We have found that defects in DNA repair genes result in the accumulation of spontaneous DNA damage that partially or completely arrests cells during or after DNA replication. This block can be overcome by mutating DNA damage checkpoint genes. We believe the DNA damage that accumulates spontaneously leads to a replication block and is the result of an attempt to repair collapsed replication forks or other replication blocks through homologous recombination. Our studies point to MEC1 (ATR) as a key molecule that signals the presence of unrepaired DNA damage. We are currently looking at the effect of the Mec1 signal on DNA replication in our mutants. Although loss of the Mec1 kinase permits cells with unrepaired damage to grow better, the cost to the cell is an greatly increased rate of chromosome loss. We are studying this process as a model for the spontaneous loss of heterozygosity seen in many tumor cells.
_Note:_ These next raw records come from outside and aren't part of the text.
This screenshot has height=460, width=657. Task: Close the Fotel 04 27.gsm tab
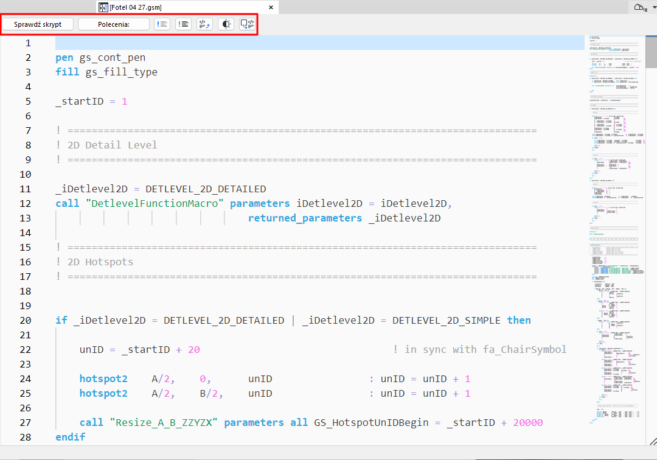click(x=270, y=7)
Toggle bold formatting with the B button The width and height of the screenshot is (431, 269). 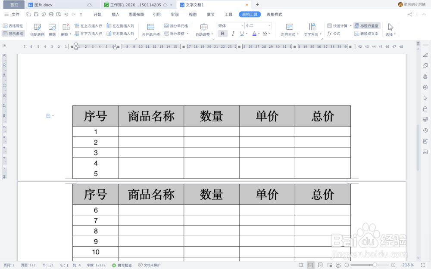[222, 33]
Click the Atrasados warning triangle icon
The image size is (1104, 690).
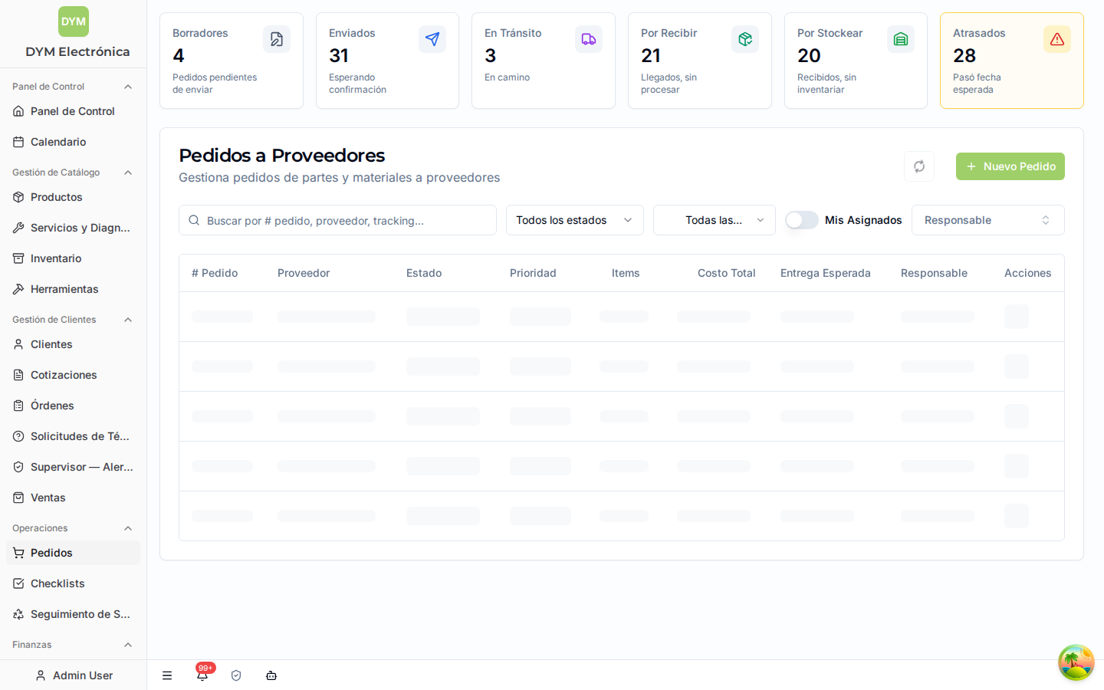pos(1056,39)
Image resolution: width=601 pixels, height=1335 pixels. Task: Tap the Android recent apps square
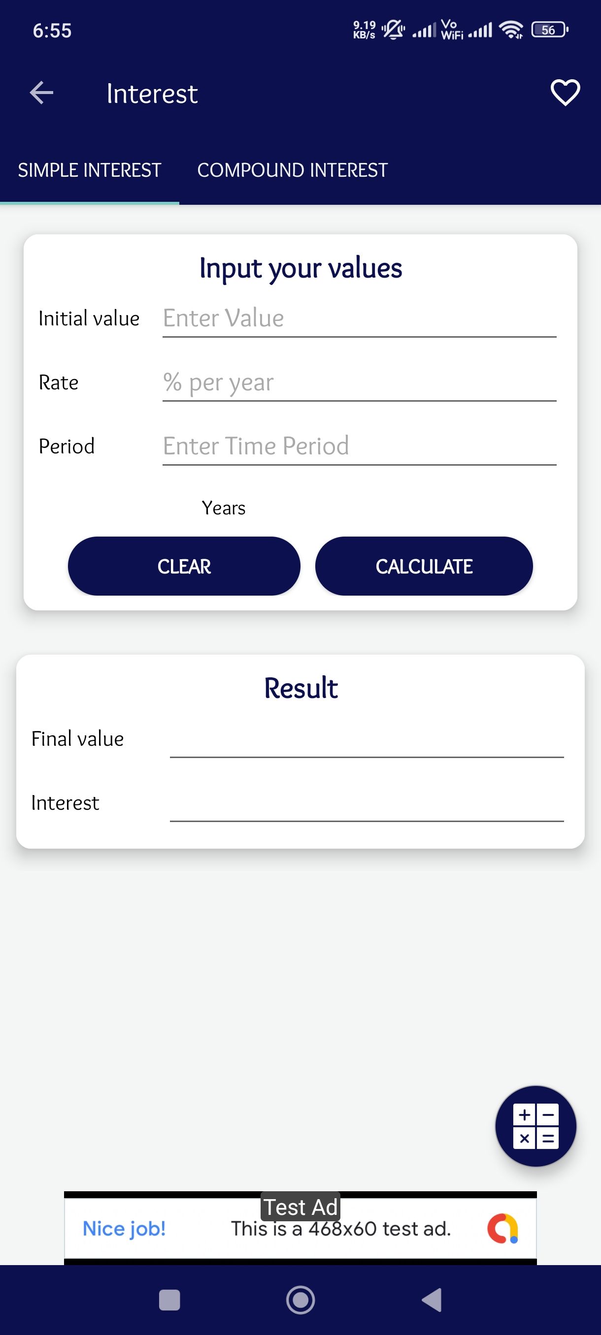[169, 1300]
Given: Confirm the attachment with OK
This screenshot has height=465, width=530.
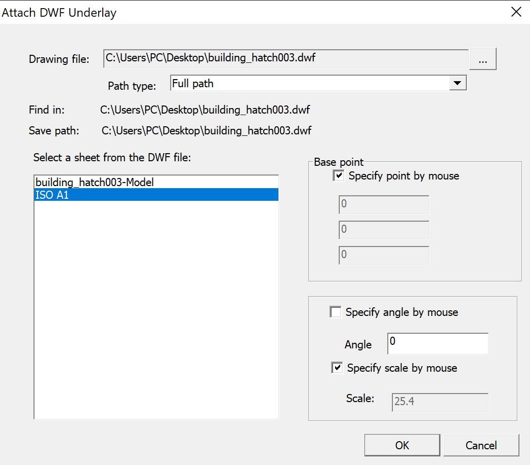Looking at the screenshot, I should 402,445.
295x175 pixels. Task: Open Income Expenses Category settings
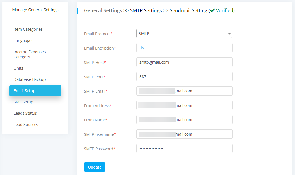[29, 54]
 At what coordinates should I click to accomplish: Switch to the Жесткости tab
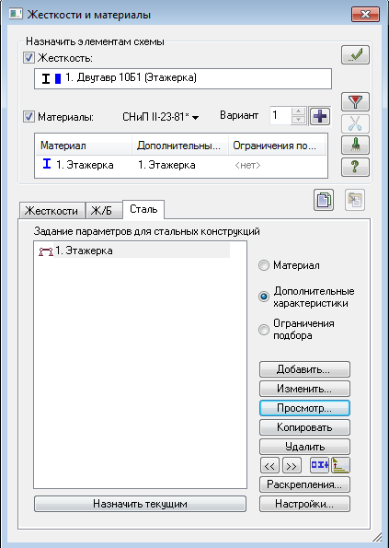pyautogui.click(x=51, y=211)
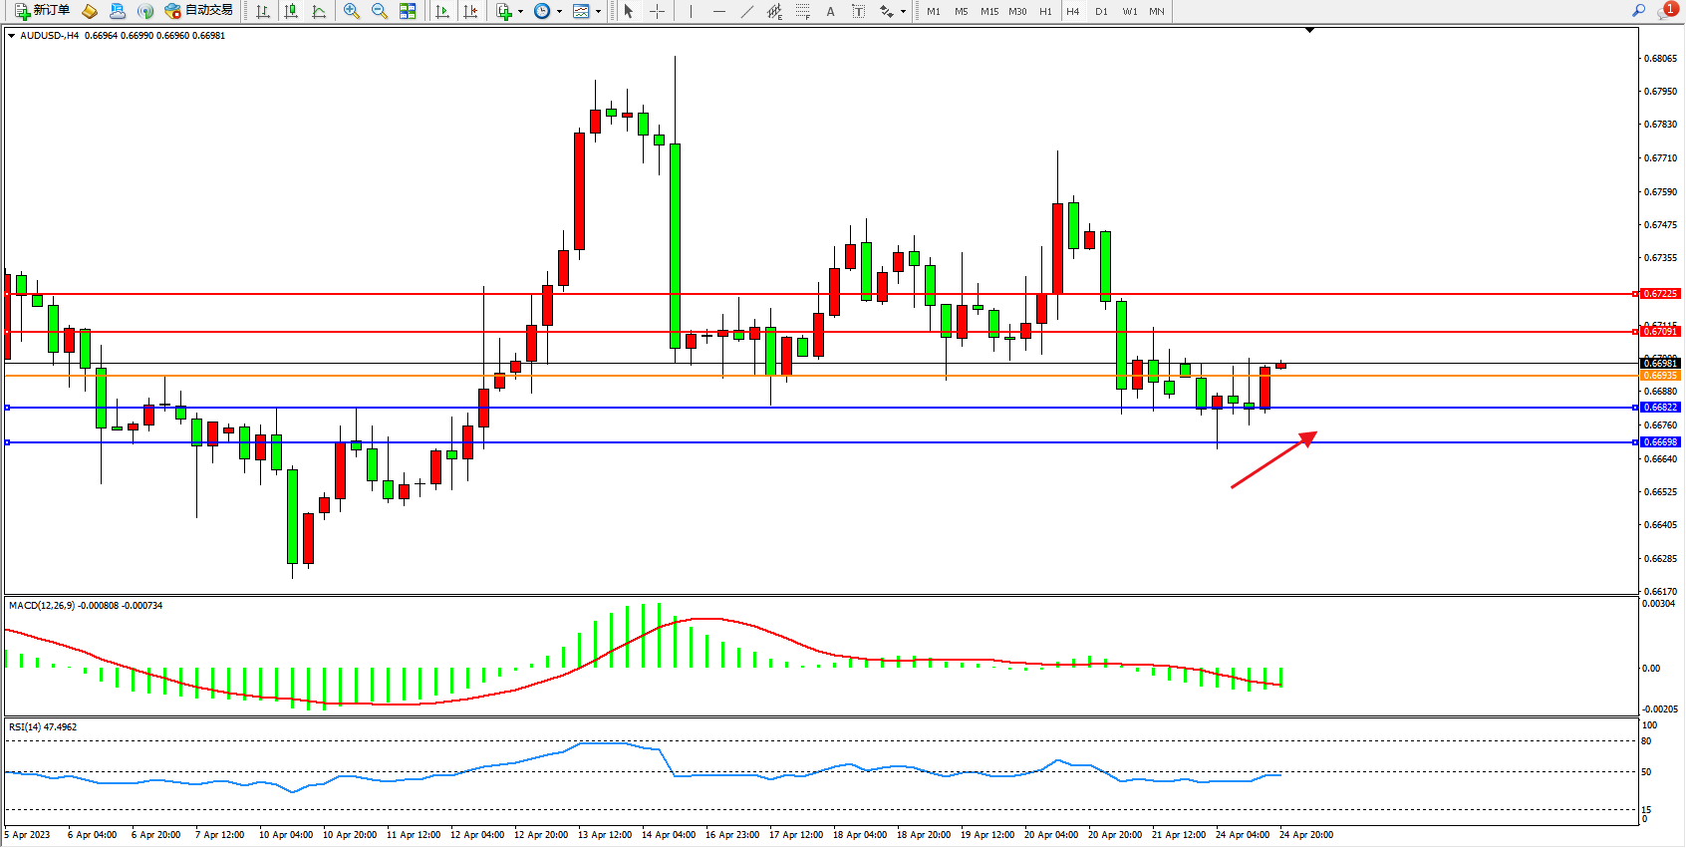The width and height of the screenshot is (1686, 848).
Task: Pick the equidistant channel drawing tool
Action: (x=774, y=11)
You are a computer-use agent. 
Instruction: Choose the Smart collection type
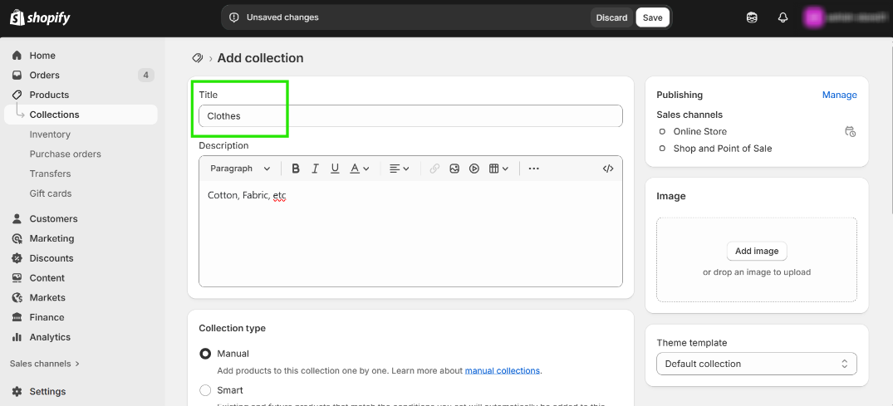[x=205, y=390]
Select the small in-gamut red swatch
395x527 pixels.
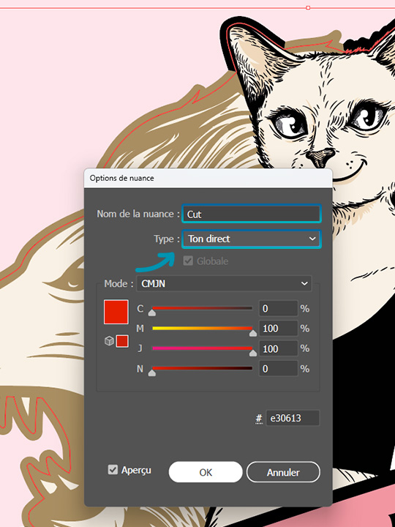point(122,341)
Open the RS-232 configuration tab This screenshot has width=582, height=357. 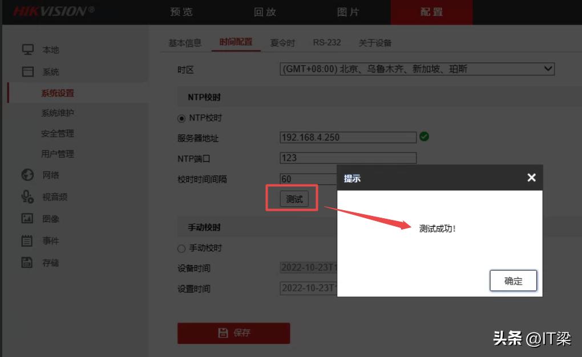[326, 42]
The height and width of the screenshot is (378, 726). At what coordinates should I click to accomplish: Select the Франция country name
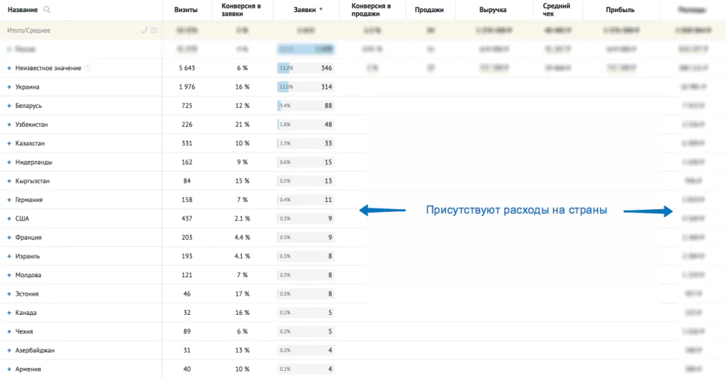click(28, 238)
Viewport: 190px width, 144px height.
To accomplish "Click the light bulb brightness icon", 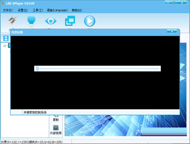I will (x=31, y=21).
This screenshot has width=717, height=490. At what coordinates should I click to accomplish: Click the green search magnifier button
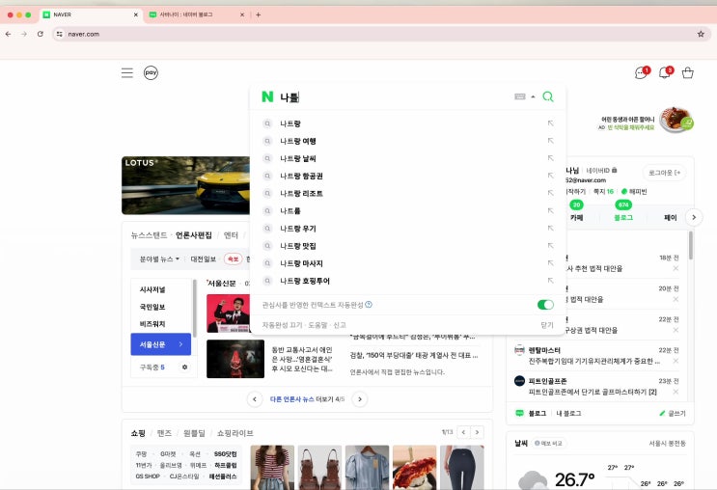[548, 96]
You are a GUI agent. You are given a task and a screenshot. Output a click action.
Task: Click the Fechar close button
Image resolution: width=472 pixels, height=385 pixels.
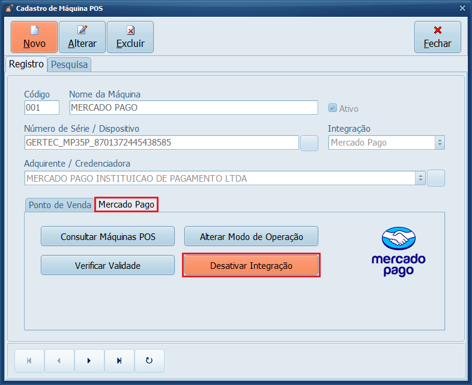(437, 37)
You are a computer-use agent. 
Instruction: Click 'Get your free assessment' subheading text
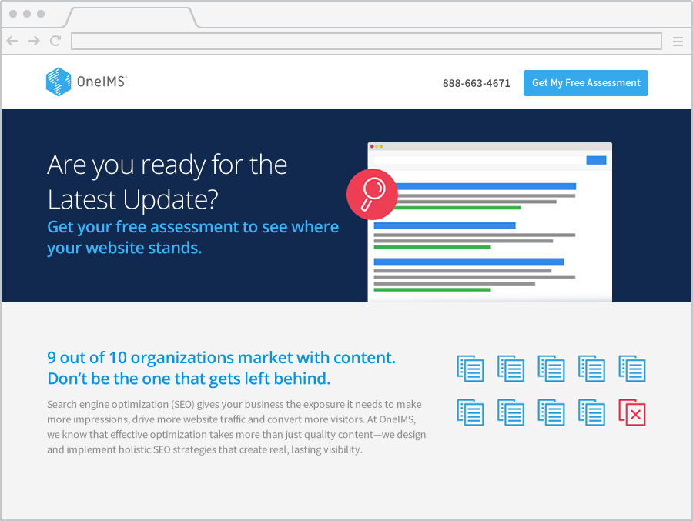[x=193, y=227]
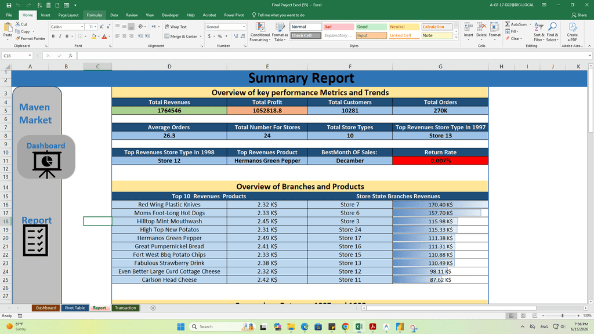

Genome Instability and Reduced Life Span

A second project in the lab is focused on a novel RNA polymerase II complex component. We initially identified the HPR1 gene through a mutant screen for strains that showed increased instability of repeated DNA sequences. The HPR1 gene turned out to encode a topoisomerase-like gene that is part of a RNA polymerase II complex. When cells are deficient in this gene they become unstable for repeated sequences and this has been shown to be the direct result of transcription elongation defects. These cells also have a reduced life span, linking transcription to aging. We have identified suppressors the of genome instability of hpr1 mutants. These suppressors also suppress the life span reduction phenotype of the hpr1 mutants.